- CONSEGNA 1: Nel brano sul mercato del lavoro, di quante unità è cresciuta l'occupazione nei dodici mesi del 2024?
- CONSEGNA 2:
Queste affermazioni concordano con il brano sul mercato del lavoro? Per ciascuna rispondi sì o no e cita le parole decisive del brano.
(a) Nel 2024 i dipendenti a termine sono diminuiti di 402 mila unità.
(b) Le imprese medio-grandi prevedono assunzioni in aumento dell'8,4%.
(c) La difficoltà di reperimento del personale è più accentuata tra le imprese artigiane.

- BRANO FORNITO:
^^^^^^^^^^^^^^^^

A inizio 2025 il mercato del lavoro manifesta segnali di dinamismo, anche grazie alla spinta delle micro e piccole imprese. In parallelo continua a salire la difficoltà di reperimento del personale, un fenomeno più accentuato tra le imprese artigiane. Un aspetto paradossale risiede nel fatto che, mentre l’economia digitale sta crescendo a un ritmo accelerato e le tecnologie avanzate come l’IA e la data analysis sono sempre più diffuse, le imprese faticano a reperire il personale con le competenze necessarie per sfruttarle. Il disallineamento tra domanda e offerta di digital skills ostacola la crescita delle imprese, già colpite dal calo degli investimenti causato dalla stretta monetaria del biennio 2022-2024.

Nei dodici mesi del 2024 l’occupazione è salita di 274 mila unità (+1,2%), una crescita trainata dai posti di lavoro stabili, con gli occupati permanenti che salgono di 687 mila unità (+4,4%), più che bilanciando il calo dei dipendenti a termine (-402mila). L’analisi dei più dettagliati dati trimestrali dell’Istat ci indica un maggiore dinamismo dell’occupazione per le donne, gli stranieri e i laureati.

Si prospetta una tenuta della domanda di lavoro, con previsioni di assunzione delle imprese nel trimestre febbraio-aprile 2025 sono in aumento del 6,1%, sostenuto dalla domanda tonica delle micro e piccole imprese, che prevedono assunzioni in aumento dell’8,4% a fronte del +2,4% rilevato per le imprese medio-grandi.

^^^^^^^^^^^^^^^^

- Voci del dataset archiviate:
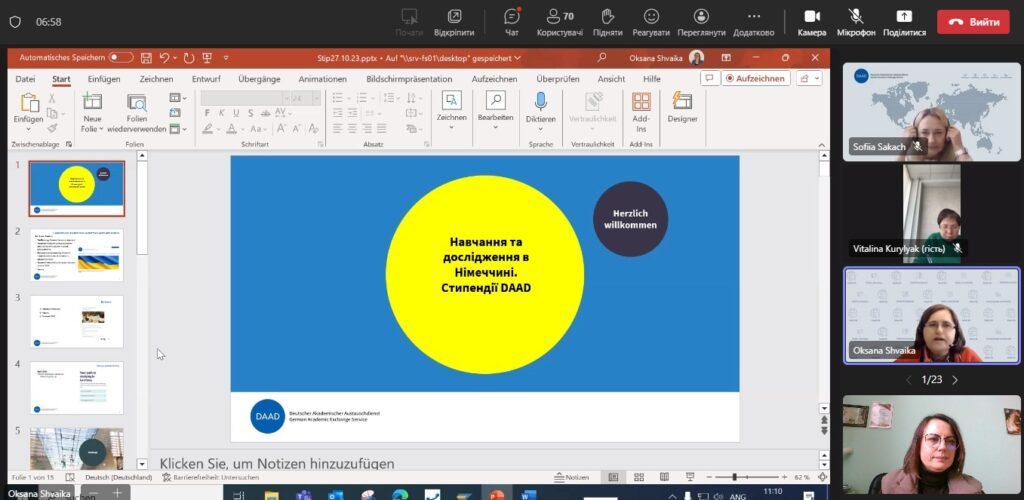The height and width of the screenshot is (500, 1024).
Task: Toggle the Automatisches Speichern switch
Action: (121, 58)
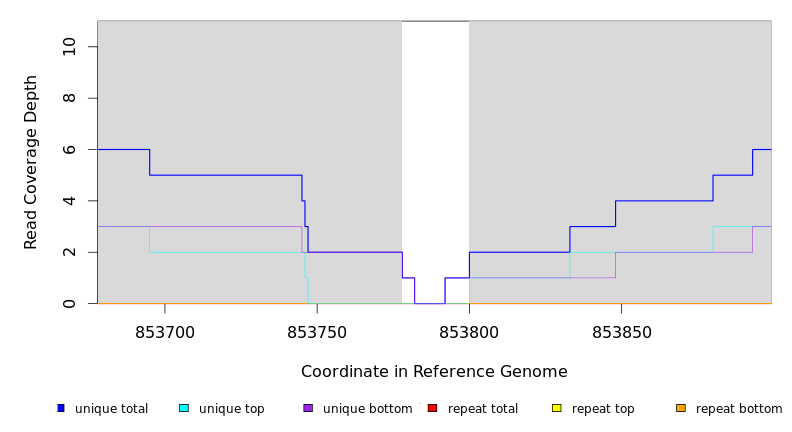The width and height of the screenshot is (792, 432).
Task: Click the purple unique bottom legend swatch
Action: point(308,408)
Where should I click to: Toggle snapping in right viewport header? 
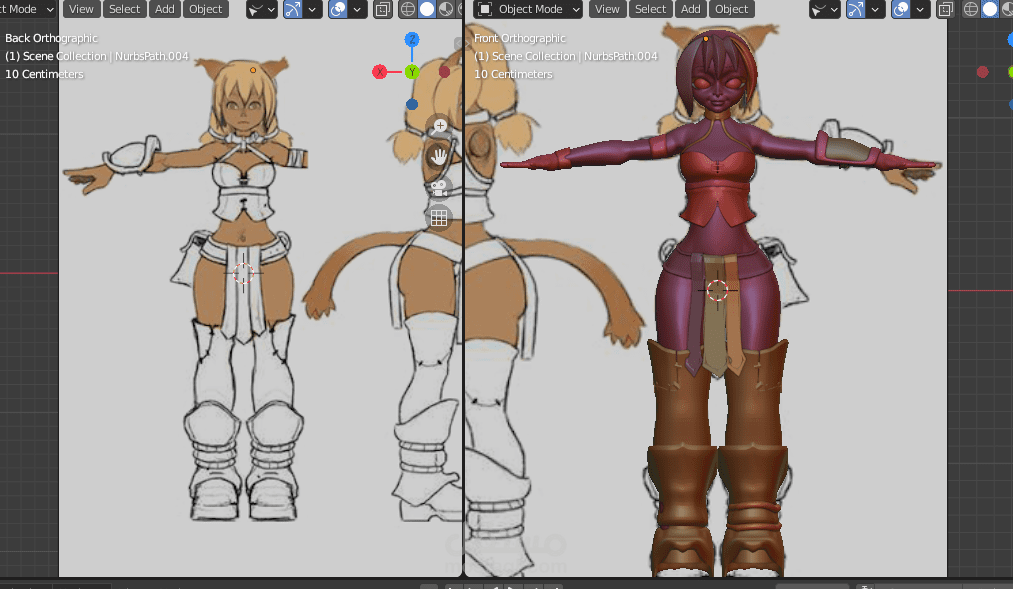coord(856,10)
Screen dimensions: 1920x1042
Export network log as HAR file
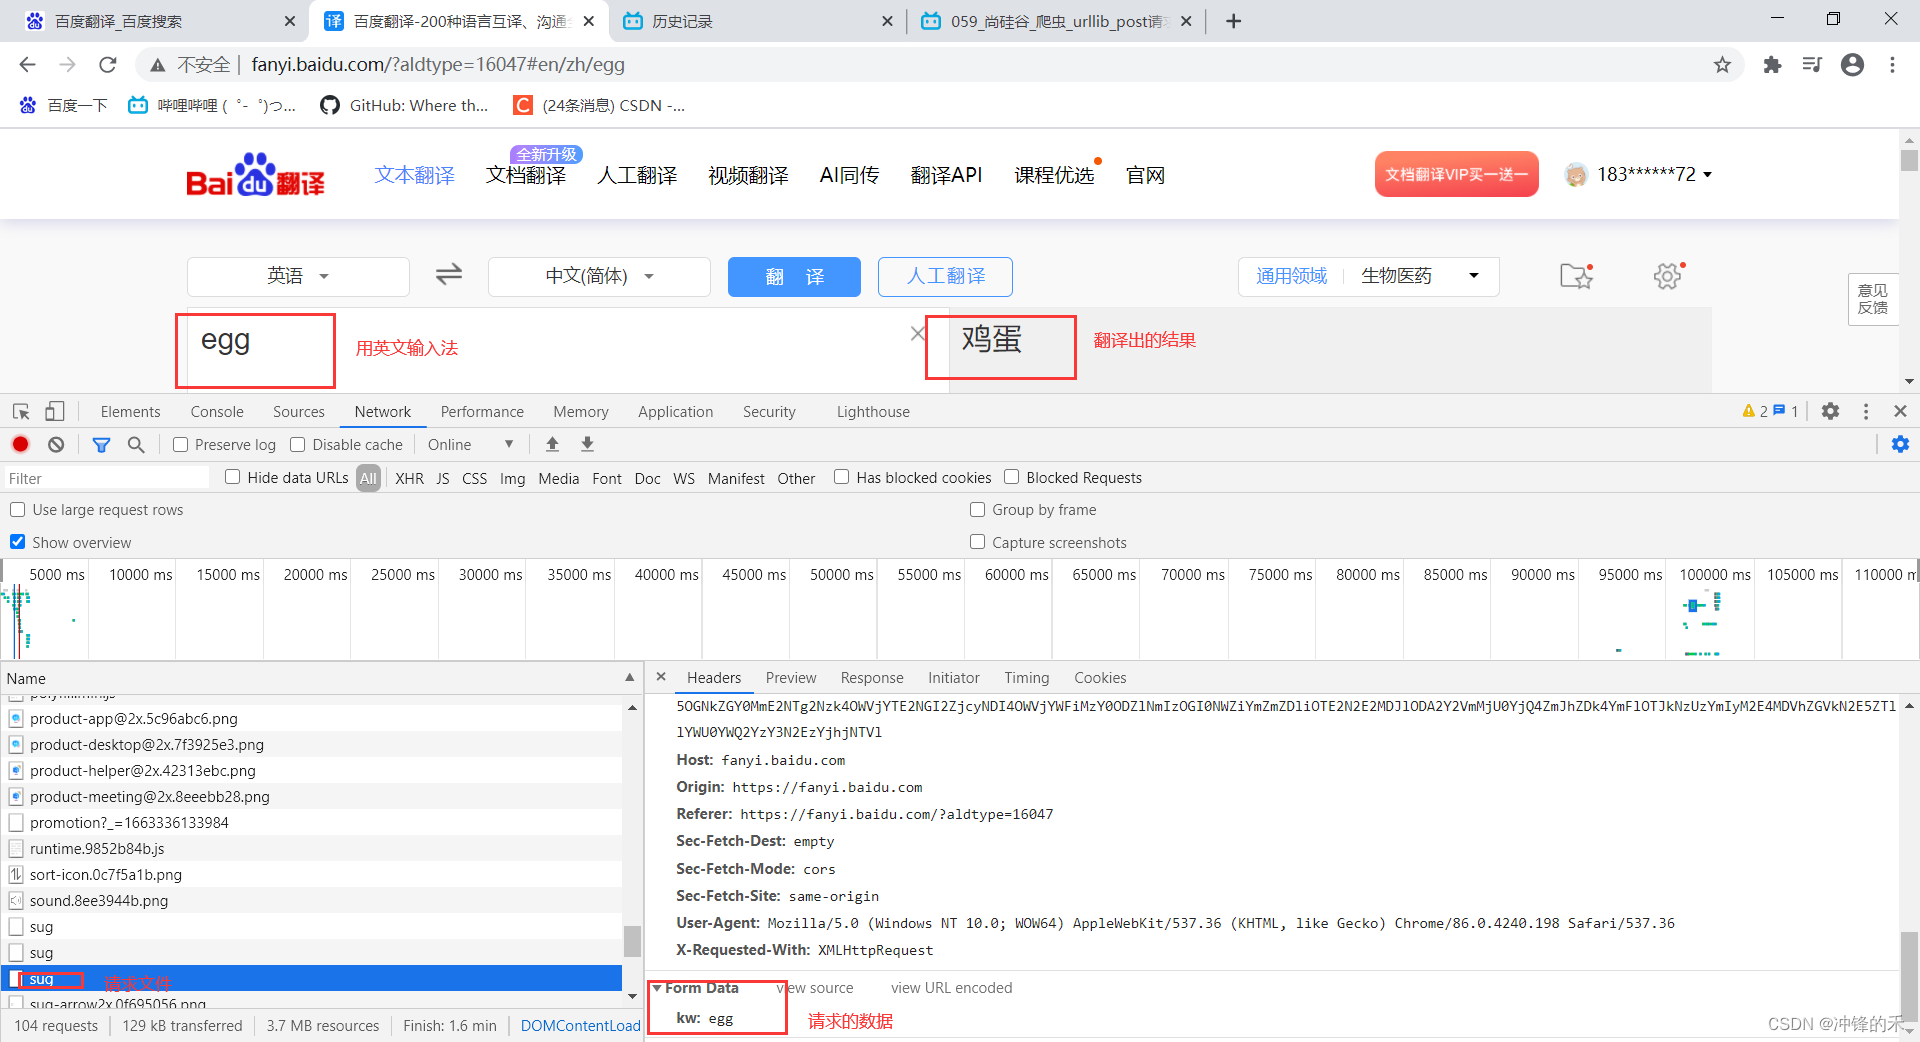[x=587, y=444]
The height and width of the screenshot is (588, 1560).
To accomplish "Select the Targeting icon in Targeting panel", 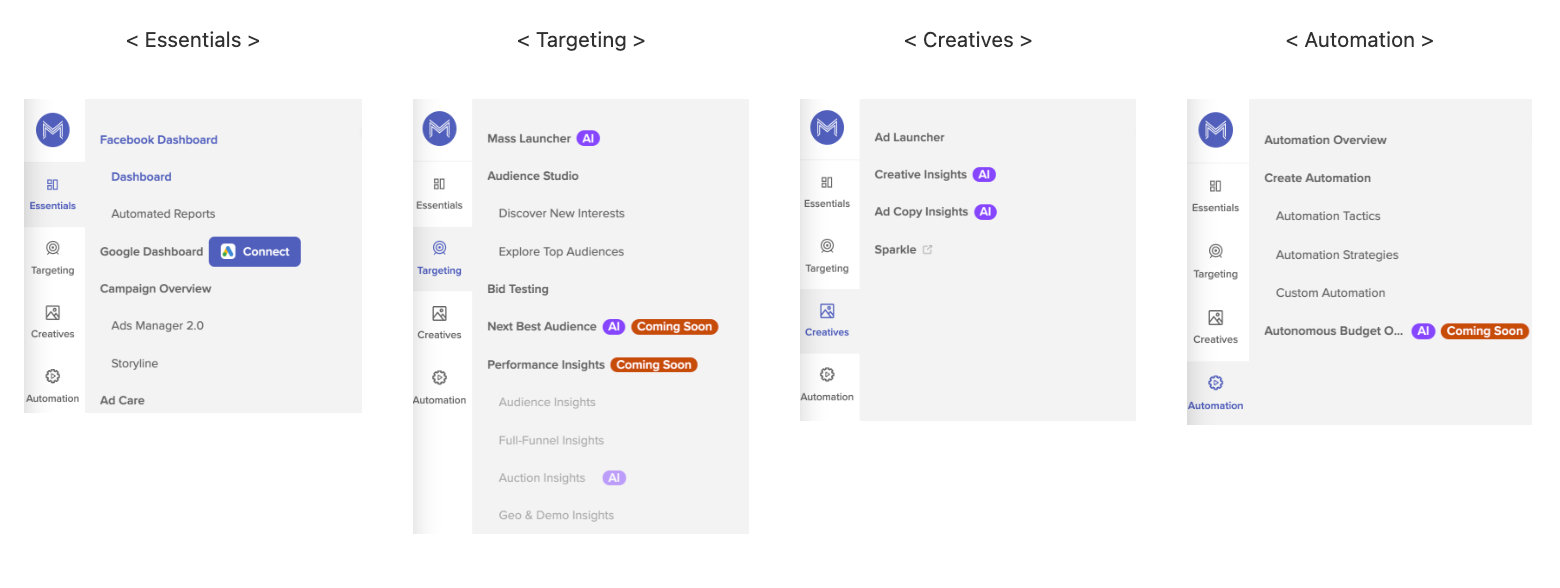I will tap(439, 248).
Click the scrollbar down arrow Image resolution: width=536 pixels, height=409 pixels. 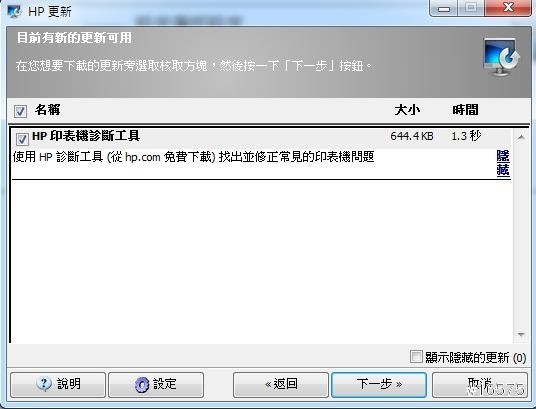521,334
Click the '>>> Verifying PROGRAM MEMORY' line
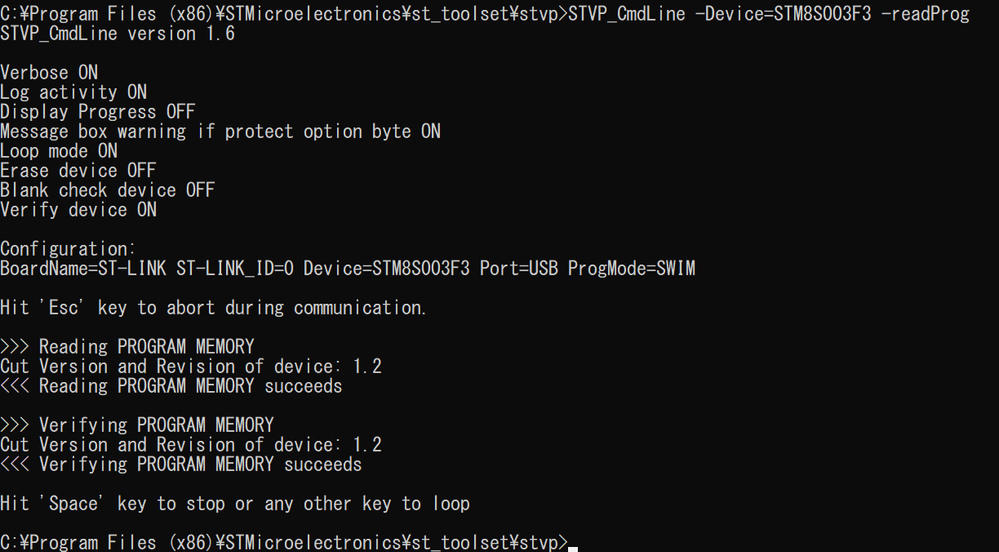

^^^^^^^^^^^^^^^^

- RISULTATO ESERCIZIO 1: Di 274 mila unità (+1,2%).

- RISULTATO ESERCIZIO 2:
(a) Sì: "più che bilanciando il calo dei dipendenti a termine (-402mila)".
(b) No: "a fronte del +2,4% rilevato per le imprese medio-grandi".
(c) Sì: "un fenomeno più accentuato tra le imprese artigiane".